--- Data to examine ---
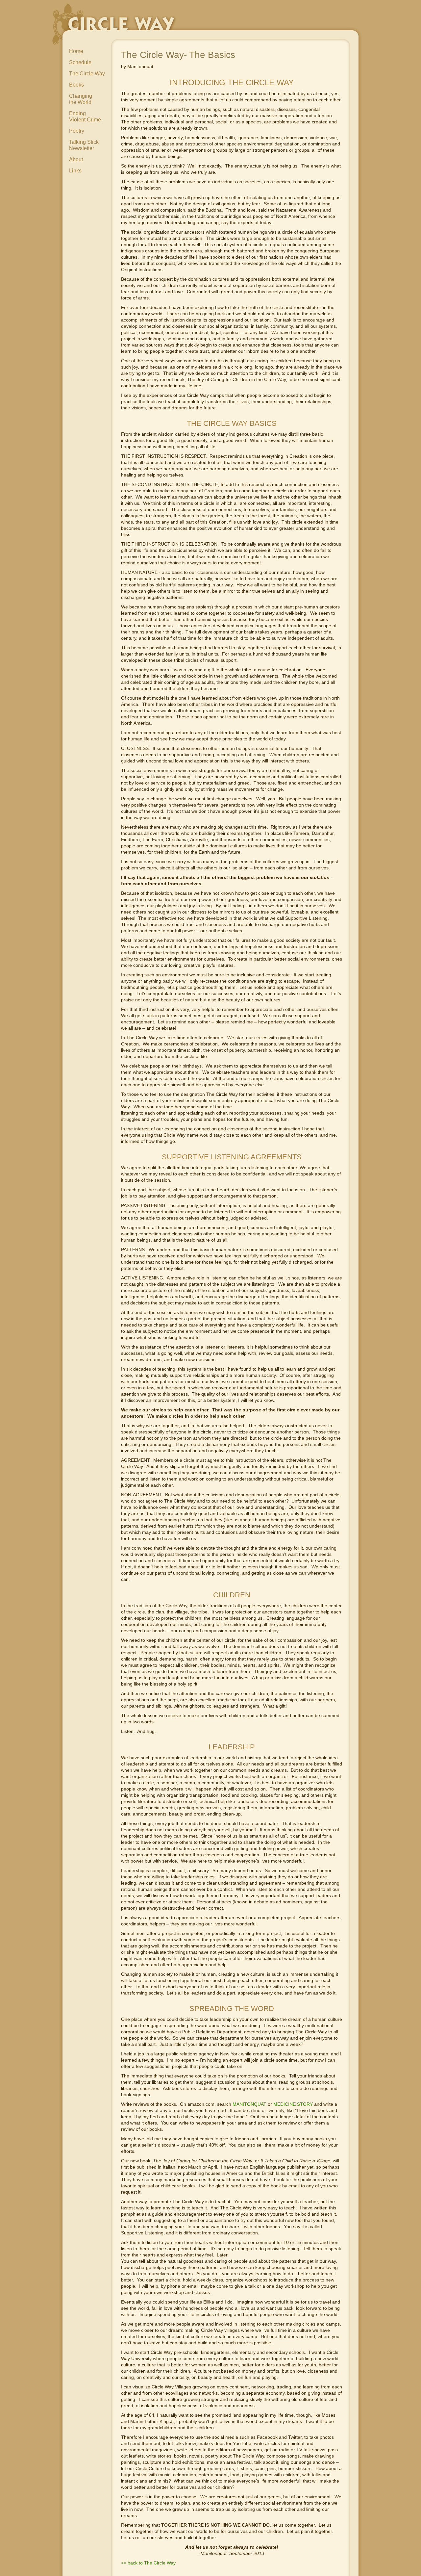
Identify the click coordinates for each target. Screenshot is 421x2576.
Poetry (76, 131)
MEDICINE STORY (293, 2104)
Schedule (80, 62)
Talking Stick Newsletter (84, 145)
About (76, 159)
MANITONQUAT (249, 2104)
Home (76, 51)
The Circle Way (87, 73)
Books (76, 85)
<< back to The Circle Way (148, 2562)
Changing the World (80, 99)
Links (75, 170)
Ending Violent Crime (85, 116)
---
--- Data to examine ---
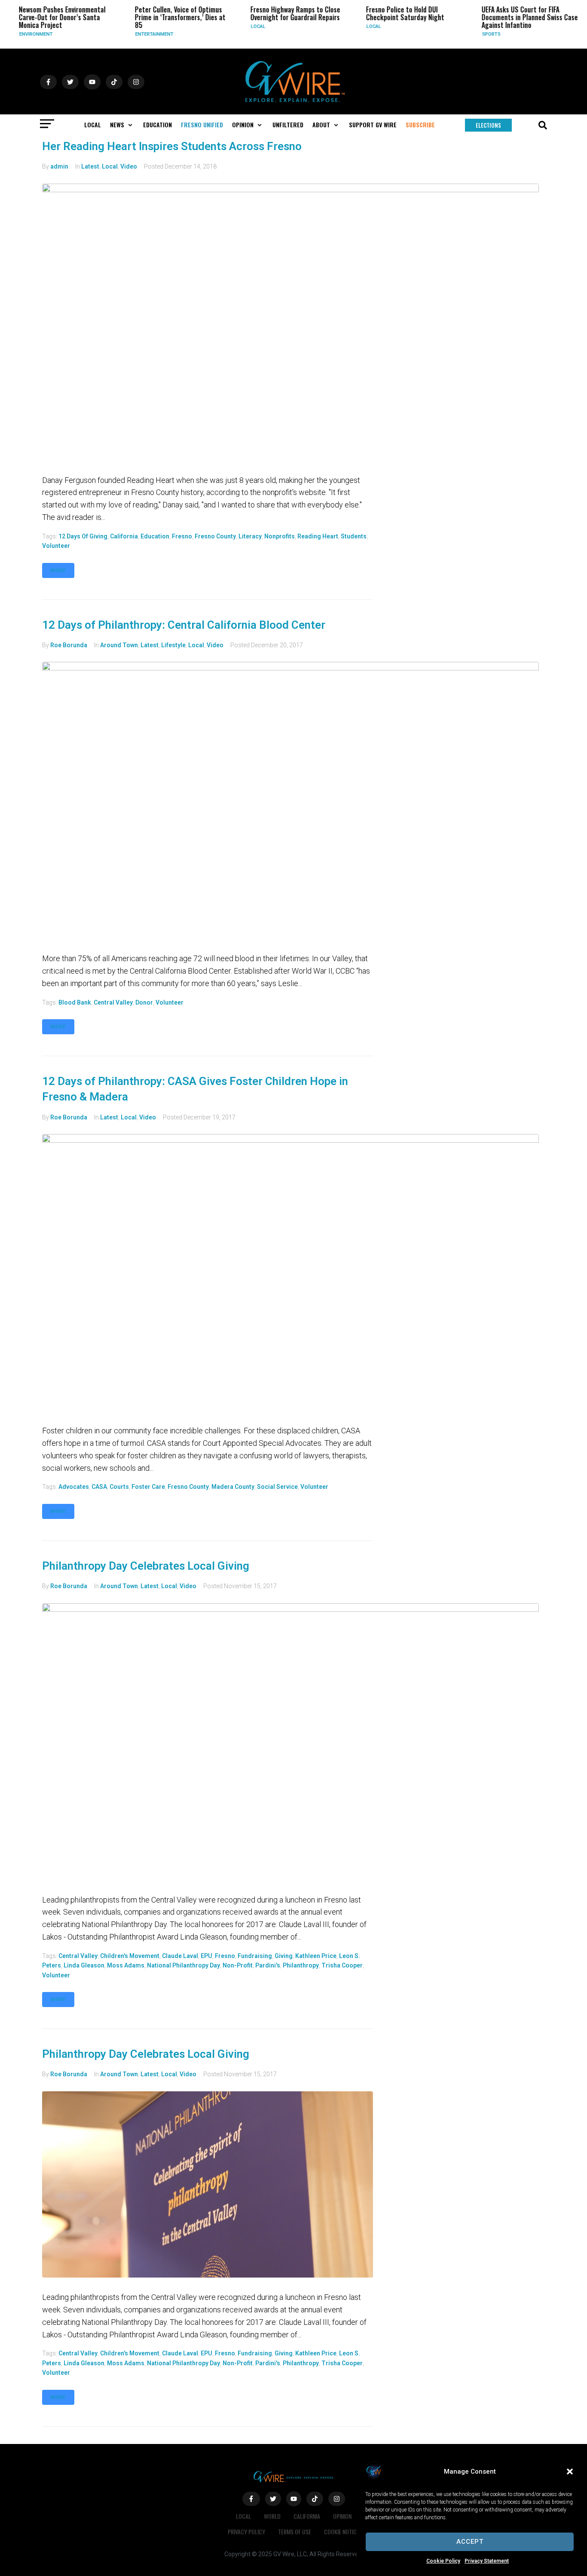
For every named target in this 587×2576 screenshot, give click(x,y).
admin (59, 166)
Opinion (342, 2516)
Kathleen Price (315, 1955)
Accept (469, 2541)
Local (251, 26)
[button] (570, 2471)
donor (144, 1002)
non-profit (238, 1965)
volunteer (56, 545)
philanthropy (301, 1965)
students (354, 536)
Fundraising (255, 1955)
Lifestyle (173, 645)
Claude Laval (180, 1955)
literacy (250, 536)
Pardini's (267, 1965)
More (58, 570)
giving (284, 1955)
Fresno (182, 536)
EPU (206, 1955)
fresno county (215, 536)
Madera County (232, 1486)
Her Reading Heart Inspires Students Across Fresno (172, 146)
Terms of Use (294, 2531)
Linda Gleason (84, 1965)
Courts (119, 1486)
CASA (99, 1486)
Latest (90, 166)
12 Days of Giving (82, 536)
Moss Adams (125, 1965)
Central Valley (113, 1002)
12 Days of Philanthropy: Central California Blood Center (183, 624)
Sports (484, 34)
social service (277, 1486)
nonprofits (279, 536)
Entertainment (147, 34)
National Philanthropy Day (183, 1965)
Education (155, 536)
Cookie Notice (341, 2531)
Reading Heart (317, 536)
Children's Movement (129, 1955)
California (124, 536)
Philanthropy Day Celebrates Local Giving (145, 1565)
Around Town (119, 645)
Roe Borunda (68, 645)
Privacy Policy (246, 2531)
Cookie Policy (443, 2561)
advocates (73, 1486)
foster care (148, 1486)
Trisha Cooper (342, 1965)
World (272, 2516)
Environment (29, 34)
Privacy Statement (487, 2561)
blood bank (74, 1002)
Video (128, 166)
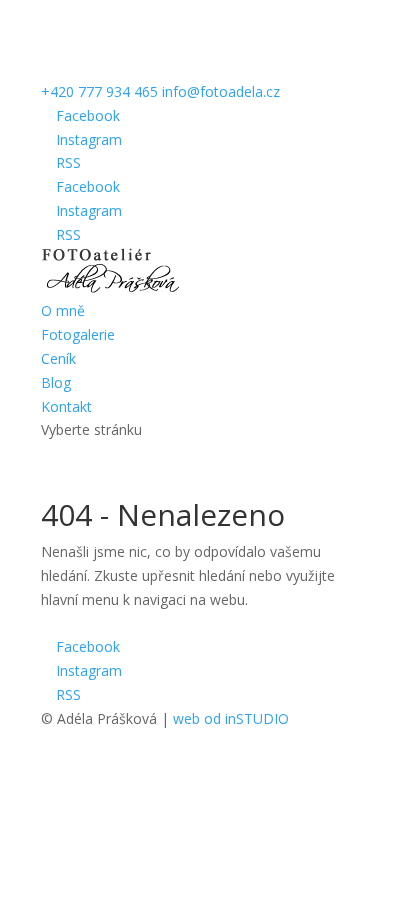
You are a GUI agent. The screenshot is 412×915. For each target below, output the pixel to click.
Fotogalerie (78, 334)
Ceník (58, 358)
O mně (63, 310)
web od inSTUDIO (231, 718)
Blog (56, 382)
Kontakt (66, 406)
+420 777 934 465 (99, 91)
---
What is needed is a verbatim copy of every line in the records above from the one containing "Identify the click" down to the one containing "Ending Violent Crime (85, 116)", both included, and nothing more.

Identify the click coordinates for each target. Screenshot is 421x2576.
Poetry (76, 131)
MEDICINE STORY (293, 2104)
Schedule (80, 62)
Talking Stick Newsletter (84, 145)
About (76, 159)
MANITONQUAT (249, 2104)
Home (76, 51)
The Circle Way (87, 73)
Books (76, 85)
<< back to The Circle Way (148, 2562)
Changing the World (80, 99)
Links (75, 170)
Ending Violent Crime (85, 116)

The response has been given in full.